Do you know the phrase “they play like they have nothing to lose”?

It is a common saying, mostly used in sports and it refers to those moments, rare indeed, when a rookie athlete or a team is playing amazingly well, the reason being not having to defend a title or a reputation, or when an athlete or a team is in a dire situation during the game and is dropping any struggle to win and consequently performing much better being more relaxed.

It is very interesting that such familiar and easy to observe phenomena don’t ring us, common people, a bell as it should be. It can help us in many aspects of our lives.

Bringing common experiences in meditation can be a very useful practice for understanding how our mind works. So, why do we perform better when we don’t have anything to lose?

I was meditating upon it and I’ve observed that the inner dialogue is free of any conflict without the typical judgmental voices. It’s a state of surrender to what it is. The inner dialogue seems to be empty of any strong conversation, of any content. When you have nothing to lose the only content of your mind seems to be the pure joy of the experience, nothing else. I think it’s appropriate to say, it’s an experience close to being totally in the present moment.

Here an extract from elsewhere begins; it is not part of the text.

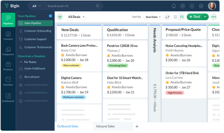
Task: Click the settings gear icon
Action: click(x=201, y=6)
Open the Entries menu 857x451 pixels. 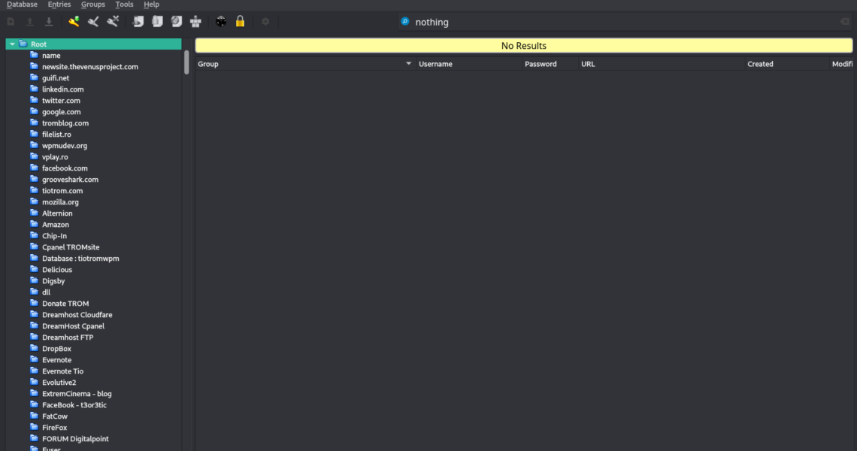pyautogui.click(x=59, y=5)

Being free from these voices and enjoying your game (or whatever you do and think), you are accessing a more spontaneous and homogeneous mental space, therefore you are performing better by playing/thinking without any interference. Another important quality of this mental space is the attitude of  “tomorrow is another day”,  meaning that there is no need for the apocalyptic type of pressure like the world is going to end if you don’t win.

I think the state of a very agitated inner dialogue when we feel hopeless, bitten, frustrated and in many moments on the edge of quitting, precedes the state of total surrender. When we manage to transcend the agitated state through this surrender, we experience profound tranquility.

There are many examples of athletes winning from a hopeless position because of this mental space. Their triumphs come as miracles and most of them are becoming memorable moments in the history of sports.

Probably psychologists will say that you perform better because you are operating more from your subconsciousness, where all your physical movements and mental processes are memorized through multiple repetitions. From my experience, I would dare to say it is much more than that but I need to explore more. I want to know if it is possible to cultivate this state of mind and access it whenever we want without the triggering context of being a rookie or in a precarious position.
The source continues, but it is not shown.